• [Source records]

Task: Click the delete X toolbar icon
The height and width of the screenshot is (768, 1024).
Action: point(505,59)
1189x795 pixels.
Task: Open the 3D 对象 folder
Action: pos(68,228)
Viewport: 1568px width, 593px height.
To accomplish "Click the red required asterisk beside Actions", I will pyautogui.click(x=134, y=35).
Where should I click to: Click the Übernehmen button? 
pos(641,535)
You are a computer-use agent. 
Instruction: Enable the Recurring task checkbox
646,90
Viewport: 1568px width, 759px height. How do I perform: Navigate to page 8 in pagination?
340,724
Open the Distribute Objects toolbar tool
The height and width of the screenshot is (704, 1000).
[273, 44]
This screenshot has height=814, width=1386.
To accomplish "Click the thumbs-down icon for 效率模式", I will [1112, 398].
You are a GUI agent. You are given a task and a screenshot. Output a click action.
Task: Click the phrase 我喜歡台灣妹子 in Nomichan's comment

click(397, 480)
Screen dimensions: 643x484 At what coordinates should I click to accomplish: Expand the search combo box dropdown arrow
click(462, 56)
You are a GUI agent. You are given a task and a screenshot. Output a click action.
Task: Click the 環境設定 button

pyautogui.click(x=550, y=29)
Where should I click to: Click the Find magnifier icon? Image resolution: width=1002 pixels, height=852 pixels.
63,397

• [Problem details] Copy exactly the line containing "Task: Click the 環境設定 button" and each line after it through the end of the records above.

• [Task result]
Task: Click the 環境設定 button

pyautogui.click(x=550, y=29)
Where should I click to: Click the Find magnifier icon? Image resolution: width=1002 pixels, height=852 pixels.
63,397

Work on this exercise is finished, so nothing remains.